I don’t know what that means. But my truck runs fine, so I first follow him to his lil girl’s mama’s house around the corner. Tec pops into her small shotgun shack for a moment, then comes out and hops into my beater: “I only had one cold tea left. You want this cold beer?” He offers me a tall boy of Olde English 800. I have not had OE since college, and though it’s very presumptuous of him to think I’d drink malt liquor at all, much less during the daytime while driving, I thank him and crack it open.

Tec-9 has agreed to lead me on a tour of sites important to the career of his twenty-two-year-old rap group (now a duo) U.N.L.V. As teenagers in the early nineties, U.N.L.V. members Tec-9 and Lil Ya copped their name from their favorite college sports team, but then told the world it stood for “Uptown Niggas Livin Violent.”

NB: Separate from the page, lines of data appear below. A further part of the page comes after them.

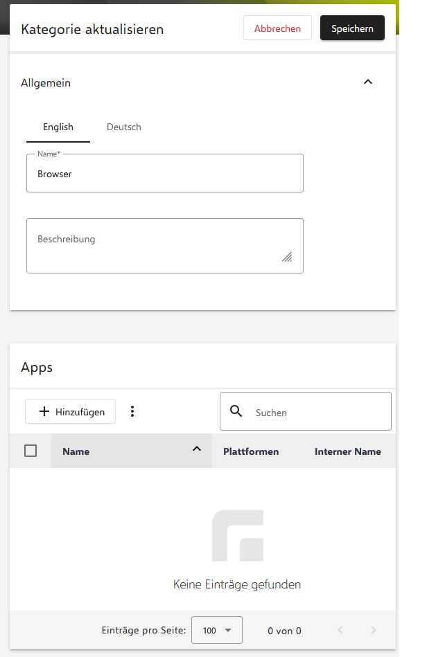436x657 pixels.
Task: Click the three-dot more options icon
Action: pyautogui.click(x=132, y=411)
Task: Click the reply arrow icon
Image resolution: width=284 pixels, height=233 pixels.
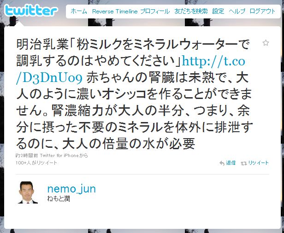Action: click(x=222, y=163)
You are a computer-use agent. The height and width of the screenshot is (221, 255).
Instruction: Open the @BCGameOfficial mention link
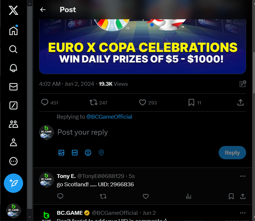109,117
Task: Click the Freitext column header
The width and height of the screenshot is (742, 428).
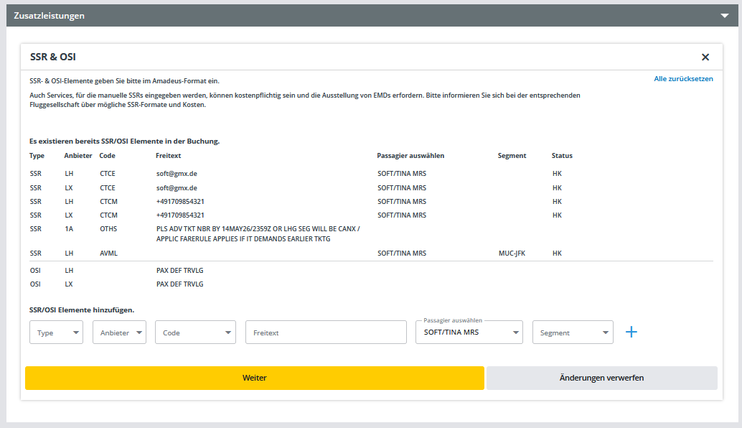Action: click(x=169, y=156)
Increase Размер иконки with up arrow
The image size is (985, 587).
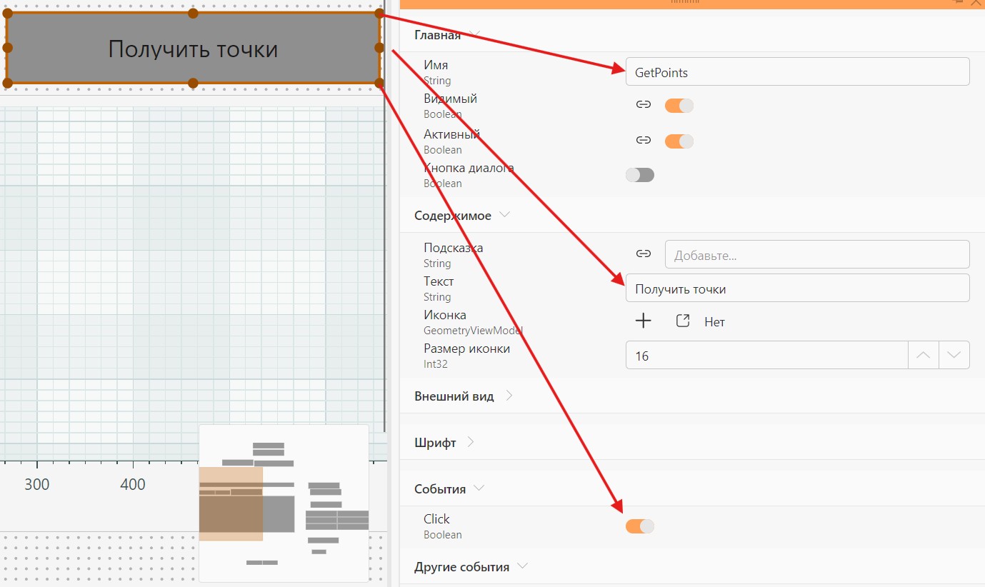924,355
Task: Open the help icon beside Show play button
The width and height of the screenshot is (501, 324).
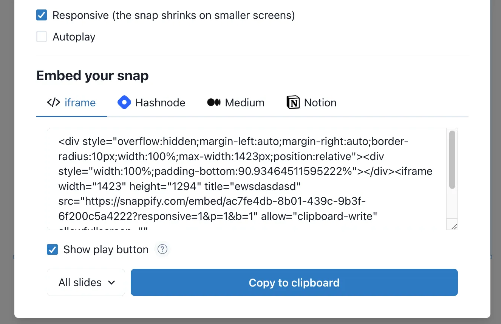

“We started out as the Sporty MCs: Polo Pete and MC Food,” Tec laughs, flashing a bottom row of gold teeth.

“We was positive rappers then, we rapped about black situations, what crack cocaine and drugs do to you,” recalls Lil Ya (Yaphet Jones) via phone from Houston, where he’s lived with his kids since 2007, commuting often to New Orleans.

“A guy called Everlasting Hitman — deceased, rest in peace — he was one of the first people I knew who started doing gangsta rap in the bars,” Lil Ya continues. “Then everyone started doing it. We were better at it than any of those other guys, and the positive rap wasn’t poppin’ anymore. People didn’t want to hear that.”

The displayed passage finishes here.